The cloud then drifted over Gujarat, Rajasthan, Maharashtra, Punjab, and Haryana, and is now moving toward eastern India. The eruption — the first ever recorded for this volcano — sent ash up to 14 km into the atmosphere.
According to IMD chief Mrutyunjay Mohapatra, the plume may temporarily affect satellites and flight operations but is unlikely to significantly impact weather or air quality.
India’s aviation regulator DGCA issued an advisory directing airlines to avoid volcanic-ash–affected areas, revise flight routes, and conduct safety inspections.
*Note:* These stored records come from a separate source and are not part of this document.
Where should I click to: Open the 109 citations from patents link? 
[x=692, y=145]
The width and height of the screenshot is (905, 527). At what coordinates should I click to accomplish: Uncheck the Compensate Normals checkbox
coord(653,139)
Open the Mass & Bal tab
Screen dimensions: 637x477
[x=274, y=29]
The ash has already disrupted air travel, with Air India cancelling 11 flights and other carriers like IndiGo, Akasa Air, and KLM also impacted.
However, experts say the contamination level is still unclear because the eruption happened without prior warning. "Measuring contamination caused by volcanic eruptions take a lot of preparation. So the level of contamination is not known," GP Sharma, president (meteorology and climate change) at Skymet Weather said.